Prices up, inventory down — housing trends in 2017 were not a significant departure from previous years.
Frustration and anger over lack of affordable options continued, as home values in the market have increased at historically high rates for the last three years, says Steve Danyliw, chairman of the Denver Metro Association of Realtors’ (DMAR) Market Trends Committee.
Last year saw record low housing inventories for many months — most notably December, with fewer than 4,000 active listings at the end of the month, according to the January DMAR market trends report.
Should Denver expect a quick turnaround in 2018? Don’t hold your breath, experts say.
“Any correction will come over a long period of time. We need more housing creation, specifically in the lower end,” Danyliw said.
Last month, Denver County had 40 percent fewer available homes than a year earlier. And 2016 was already “paralyzing,” said Matthew Leprino, DMAR central district director at-large and owner of Leprino Home Inc.
Matthew Leprino, DMAR central district director at-large and owner of Leprino Home Inc.
“What we might start seeing is a slowdown,” he said. “Homeowners are going to be less inclined to sell their homes, because they don’t have options for purchasing.”
Leprino said he has started to see more people “duck the trend” of selling homes, and opt for renting. If they don’t have great options for relocation, they’ll stay put until inventory improves.
With historically low inventories in 2017 also came worrying home price hikes — and both did little to extinguish the metro’s affordable housing issue.
“For the last three years, home values in our market have increased at historically high rates,” Danyliw said. “Wages haven’t kept pace, making it more difficult for people to afford a home.”
More options might hit the market in 2018, but a plethora of affordable inventory won’t appear instantly, he said.
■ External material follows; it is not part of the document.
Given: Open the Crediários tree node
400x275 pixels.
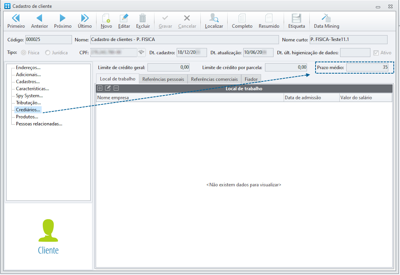Looking at the screenshot, I should coord(28,110).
Correction will take some time.
However, it isn’t all bad. Prices continue to increase year over year, but at a slower rate than previous years, according to DMAR, the Colorado Association of Realtors and the S&P/Case-Shiller Home Prices index.
According to Leprino, the second half of 2017 showed that while prices continued to increase on average, the rate at which they were increasing mellowed.
“The prices are going up, inventory is getting tighter — we know how supply and demand works,” he said. “Prices should still be skyrocketing, but they’re not.”
In Denver alone, the median price dropped 4 percent between November and December. While a drop during the end of the year is typical, Leprino says, it’s unusual for it to be that much.
Danyliw also said he believes 2018 will see continued price growth, but at a slower rate compared to previous years.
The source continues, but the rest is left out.